EXCERPTED PASSAGE:
* * * * * * * * *

Dr Eleanor Warren-Thomas
Lecturer in Conservation and Forestry
Affiliations
Contact info
Location: Thoday Building, School of Natural Sciences, Bangor University (currently working from home)
Email: e.warrenthomas@bangor.ac.uk
Twitter: www.twitter.com/ElliWoTo
Website: www.ewarrenthomas.com
Grant Awards and Projects
Addressing the unintended consequences of tropical forest restoration for people and biodiversity.
I currently hold a NERC-IIASA Collaborative Fellowship to conduct systems-analysis based research into the potential outcomes of forest restoration initiatives in tropical regions. I am based at Bangor University, but work closely with colleagues at the International Institute for Applied Systems Analysis (IIASA) in Austria, particularly in the Integrated Biosphere Futures and Biodiversity, Ecology and Conservation research groups.

* * * * * * * * *

Text and element pointing records
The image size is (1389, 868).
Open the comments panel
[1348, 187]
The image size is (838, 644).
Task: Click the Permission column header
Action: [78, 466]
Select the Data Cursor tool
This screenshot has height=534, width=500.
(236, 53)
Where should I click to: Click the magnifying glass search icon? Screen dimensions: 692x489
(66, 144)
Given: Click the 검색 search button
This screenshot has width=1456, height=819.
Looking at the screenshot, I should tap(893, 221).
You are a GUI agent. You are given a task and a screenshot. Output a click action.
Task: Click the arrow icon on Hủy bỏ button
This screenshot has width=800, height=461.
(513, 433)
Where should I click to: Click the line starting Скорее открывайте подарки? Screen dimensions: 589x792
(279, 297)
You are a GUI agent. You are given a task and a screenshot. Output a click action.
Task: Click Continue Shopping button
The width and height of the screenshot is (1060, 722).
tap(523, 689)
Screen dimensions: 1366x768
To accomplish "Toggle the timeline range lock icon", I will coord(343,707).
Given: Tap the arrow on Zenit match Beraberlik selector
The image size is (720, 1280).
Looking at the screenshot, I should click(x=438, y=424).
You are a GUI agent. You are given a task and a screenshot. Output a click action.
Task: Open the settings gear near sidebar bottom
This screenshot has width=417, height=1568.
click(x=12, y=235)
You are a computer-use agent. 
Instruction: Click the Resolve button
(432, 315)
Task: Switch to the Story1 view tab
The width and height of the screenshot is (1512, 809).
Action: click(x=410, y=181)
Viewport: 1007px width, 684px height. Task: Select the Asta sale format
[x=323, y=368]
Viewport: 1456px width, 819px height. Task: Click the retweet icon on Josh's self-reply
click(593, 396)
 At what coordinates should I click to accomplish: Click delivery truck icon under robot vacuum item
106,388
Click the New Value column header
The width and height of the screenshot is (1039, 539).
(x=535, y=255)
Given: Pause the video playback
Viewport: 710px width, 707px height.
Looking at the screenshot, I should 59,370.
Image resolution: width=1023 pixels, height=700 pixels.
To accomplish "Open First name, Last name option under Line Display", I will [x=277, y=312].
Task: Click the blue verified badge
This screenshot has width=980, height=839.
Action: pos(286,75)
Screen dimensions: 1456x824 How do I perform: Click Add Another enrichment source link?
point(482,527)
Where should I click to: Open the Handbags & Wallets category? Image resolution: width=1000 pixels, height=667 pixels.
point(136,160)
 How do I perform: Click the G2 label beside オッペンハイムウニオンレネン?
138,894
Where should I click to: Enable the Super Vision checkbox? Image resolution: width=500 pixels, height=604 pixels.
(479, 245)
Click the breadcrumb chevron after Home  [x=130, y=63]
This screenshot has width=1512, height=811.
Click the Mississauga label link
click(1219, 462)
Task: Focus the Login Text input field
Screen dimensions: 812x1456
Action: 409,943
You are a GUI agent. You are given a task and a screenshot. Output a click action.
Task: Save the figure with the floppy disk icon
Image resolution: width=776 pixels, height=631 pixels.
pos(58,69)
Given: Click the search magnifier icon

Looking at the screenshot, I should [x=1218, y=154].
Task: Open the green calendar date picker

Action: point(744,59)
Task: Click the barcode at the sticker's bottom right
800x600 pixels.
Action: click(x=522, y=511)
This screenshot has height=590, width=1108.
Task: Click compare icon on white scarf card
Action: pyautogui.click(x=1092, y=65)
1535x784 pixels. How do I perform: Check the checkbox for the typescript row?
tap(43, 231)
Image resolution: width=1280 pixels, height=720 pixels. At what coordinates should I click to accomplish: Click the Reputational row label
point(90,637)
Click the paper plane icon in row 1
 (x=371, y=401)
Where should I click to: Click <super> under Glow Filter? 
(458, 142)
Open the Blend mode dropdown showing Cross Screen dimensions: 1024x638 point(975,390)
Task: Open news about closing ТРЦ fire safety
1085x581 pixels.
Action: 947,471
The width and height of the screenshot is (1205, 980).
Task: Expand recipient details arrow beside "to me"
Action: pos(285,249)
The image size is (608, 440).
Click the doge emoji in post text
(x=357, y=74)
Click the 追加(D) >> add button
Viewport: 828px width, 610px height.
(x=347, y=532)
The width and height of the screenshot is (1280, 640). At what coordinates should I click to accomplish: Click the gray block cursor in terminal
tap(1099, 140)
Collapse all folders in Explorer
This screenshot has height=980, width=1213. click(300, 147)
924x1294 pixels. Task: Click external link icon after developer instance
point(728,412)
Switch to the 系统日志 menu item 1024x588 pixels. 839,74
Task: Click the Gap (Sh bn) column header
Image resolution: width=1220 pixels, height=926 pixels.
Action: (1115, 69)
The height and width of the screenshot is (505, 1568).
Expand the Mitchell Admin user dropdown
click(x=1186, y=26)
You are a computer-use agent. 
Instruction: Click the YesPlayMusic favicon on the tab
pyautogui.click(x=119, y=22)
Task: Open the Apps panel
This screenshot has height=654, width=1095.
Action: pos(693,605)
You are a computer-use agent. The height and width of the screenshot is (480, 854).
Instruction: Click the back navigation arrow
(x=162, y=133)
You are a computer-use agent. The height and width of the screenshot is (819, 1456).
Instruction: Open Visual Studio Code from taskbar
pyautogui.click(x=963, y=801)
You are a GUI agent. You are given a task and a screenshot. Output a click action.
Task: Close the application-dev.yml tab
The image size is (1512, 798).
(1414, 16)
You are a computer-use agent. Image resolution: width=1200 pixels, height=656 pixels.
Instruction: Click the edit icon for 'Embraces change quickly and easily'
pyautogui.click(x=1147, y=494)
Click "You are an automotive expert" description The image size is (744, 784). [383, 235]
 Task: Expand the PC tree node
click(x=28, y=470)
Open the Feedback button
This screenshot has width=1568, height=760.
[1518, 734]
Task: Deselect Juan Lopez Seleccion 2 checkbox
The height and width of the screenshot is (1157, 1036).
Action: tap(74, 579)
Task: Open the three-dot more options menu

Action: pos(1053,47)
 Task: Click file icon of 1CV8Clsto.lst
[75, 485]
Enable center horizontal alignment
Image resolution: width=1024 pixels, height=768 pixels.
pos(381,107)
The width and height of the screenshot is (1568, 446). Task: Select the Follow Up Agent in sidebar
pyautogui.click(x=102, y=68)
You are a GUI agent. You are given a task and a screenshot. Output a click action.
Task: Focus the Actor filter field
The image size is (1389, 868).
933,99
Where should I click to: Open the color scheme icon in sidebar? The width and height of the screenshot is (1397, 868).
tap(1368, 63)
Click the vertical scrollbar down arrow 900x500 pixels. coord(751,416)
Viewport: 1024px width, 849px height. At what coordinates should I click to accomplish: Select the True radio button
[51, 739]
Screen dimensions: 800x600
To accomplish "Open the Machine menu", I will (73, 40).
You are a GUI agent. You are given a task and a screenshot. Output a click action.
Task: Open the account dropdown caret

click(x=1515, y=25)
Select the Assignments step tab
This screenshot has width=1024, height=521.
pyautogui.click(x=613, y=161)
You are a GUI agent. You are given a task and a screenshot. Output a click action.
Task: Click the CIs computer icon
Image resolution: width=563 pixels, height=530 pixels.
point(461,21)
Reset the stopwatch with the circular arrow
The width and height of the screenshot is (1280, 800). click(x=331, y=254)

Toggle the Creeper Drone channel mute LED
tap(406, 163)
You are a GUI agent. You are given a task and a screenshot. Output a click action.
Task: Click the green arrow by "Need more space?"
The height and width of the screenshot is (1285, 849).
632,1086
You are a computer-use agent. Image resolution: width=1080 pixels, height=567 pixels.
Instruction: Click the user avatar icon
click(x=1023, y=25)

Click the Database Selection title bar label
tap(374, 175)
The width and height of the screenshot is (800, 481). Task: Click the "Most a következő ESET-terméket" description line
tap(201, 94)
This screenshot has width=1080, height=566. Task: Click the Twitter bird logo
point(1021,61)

* * * * * * * * *

AIM OF THE TASK:
According to the profile of Dr Eleanor Warren-Thomas, which institute in Austria does she work closely with under her fellowship?

FULL RESPONSE:
The International Institute for Applied Systems Analysis (IIASA).